Procurou tornar-se num país urbano industrial, mas não escapou a permanecer numa economia agro-importadora; procurou tornar-se contemporâneo do mundo, mas arrastou consigo os ossos de instituições e comportamentos herdados de séculos anteriores; sonhou com a democracia, mas cresceu sob ditaduras; sonhou com a igualdade, mas produziu fracturas expostas entre ricos e pobres; hoje adopta o discurso da sustentabilidade sócio-ambiental, mas ainda deprecia recursos naturais.

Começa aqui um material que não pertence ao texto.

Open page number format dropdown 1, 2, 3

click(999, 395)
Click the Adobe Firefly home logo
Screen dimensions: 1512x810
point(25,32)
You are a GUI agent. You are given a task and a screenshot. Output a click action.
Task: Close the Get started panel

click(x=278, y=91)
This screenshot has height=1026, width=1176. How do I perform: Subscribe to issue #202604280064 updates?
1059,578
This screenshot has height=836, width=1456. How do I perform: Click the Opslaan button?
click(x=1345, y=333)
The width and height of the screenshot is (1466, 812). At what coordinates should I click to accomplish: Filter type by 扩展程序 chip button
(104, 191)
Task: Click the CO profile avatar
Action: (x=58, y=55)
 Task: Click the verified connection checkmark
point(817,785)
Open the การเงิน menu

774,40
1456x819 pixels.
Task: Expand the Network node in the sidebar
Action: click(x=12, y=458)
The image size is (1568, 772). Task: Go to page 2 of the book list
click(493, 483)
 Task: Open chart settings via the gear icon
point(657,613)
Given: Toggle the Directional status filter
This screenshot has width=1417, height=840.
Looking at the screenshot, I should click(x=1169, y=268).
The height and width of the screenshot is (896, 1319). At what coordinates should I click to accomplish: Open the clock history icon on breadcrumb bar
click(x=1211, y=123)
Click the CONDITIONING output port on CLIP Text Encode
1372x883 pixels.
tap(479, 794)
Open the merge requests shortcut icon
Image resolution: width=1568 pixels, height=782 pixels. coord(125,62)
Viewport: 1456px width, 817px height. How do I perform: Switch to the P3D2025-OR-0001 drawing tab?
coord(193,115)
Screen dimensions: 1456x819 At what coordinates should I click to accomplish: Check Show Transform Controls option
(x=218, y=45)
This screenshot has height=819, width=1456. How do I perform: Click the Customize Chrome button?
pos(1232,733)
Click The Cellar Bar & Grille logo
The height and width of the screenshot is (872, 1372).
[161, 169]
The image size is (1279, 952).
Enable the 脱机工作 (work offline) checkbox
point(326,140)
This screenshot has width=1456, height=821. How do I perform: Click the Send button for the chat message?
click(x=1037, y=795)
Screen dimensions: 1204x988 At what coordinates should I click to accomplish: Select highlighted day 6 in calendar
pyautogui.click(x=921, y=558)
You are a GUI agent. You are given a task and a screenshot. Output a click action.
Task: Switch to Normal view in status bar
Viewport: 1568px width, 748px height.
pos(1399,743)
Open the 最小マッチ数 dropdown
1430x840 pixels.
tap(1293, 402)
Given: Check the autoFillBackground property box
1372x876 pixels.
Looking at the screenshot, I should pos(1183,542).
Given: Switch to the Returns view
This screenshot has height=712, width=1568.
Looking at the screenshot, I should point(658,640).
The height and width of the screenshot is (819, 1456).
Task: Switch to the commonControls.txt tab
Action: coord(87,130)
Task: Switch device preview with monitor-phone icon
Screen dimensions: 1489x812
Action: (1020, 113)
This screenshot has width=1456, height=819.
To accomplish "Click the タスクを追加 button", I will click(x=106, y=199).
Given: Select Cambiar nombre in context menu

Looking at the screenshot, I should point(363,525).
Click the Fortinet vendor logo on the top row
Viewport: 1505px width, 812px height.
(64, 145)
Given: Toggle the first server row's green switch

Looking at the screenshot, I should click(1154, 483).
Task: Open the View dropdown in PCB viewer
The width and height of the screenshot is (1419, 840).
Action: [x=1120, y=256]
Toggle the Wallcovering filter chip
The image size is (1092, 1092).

O povo português reencontrou o caminho do desenvolvimento, após décadas de estagnação, quando derrotou a perspectiva «fascista». Não é tarefa simples despedir-se da perspectiva de desnorte do Estado que prevaleceu desde os anos 30 até aos 70.
Numa década, estabeleceu-se uma sólida cadeia de interesses políticos e económicos que moldou uma estratégia de desenvolvimento assente no mercado – organizado a partir do capital financeiro – que traçou, para o país, um modelo de desenvolvimento em que Portugal desempenhava um papel subalterno no contexto mundial, um papel de plataforma de importação e pouca exportação, a exemplo do que acontecia com os “tigres asiáticos” anteriormente. Tais interesses organizaram-se à volta dos partidos conservadores e de certos meios que gravitam à sua volta, para se oporem à nova perspectiva progressista.
Já não é possível pensar Portugal como um tigre asiático, como fizeram os neoliberais. Economias como a da Coreia ou Singapura, por mais dinâmicas que sejam, não podem servir-nos de modelo. Vive-se, pois, a construção interrompida. Retomar o desenvolvimento e, ao mesmo tempo, crescer na democracia; crescer, mas com inclusão social e combate às desigualdades; crescer com base na consolidação dum mercado interno das massas, crescer, mas usando racionalmente or recursos naturais, atentos ao compromisso com as gerações futuras.
Para tanto, é necessário definir claramente o papel do Estado como indutor do novo ciclo de desenvolvimento. Não apenas com políticas viradas para os indispensáveis investimentos em infraestruturas que garantam a oferta adequada de alimentos e energia, para garantir o bem-estar de todos os portugueses. Não apenas com o inseparável aprofundamento das políticas de inclusão social e combate às desigualdades, mas também como condição inseparável da nova qualidade do desenvolvimento, investir na universalização das políticas públicas de Educação e Saúde, Cultura e na democratização dos meios de comunicação, sem o que não há política cultural consequente.
Mas, três valores não deverão ser tratados de forma abstracta, mas materializados em políticas públicas que permitam acesso a fundos púbicos por amplos sectores sociais. Os orçamentos píblicos em Portugal foram, historicamente mantidos sob monopólio pelos segmentos mais ricos da população. Esse monopólio tem de se romper. Trata-se de construir, consolidar e institucionalizar critérios republicanos de gestão e acabar, definitivamente, com a cultura oligárquica que herdamos.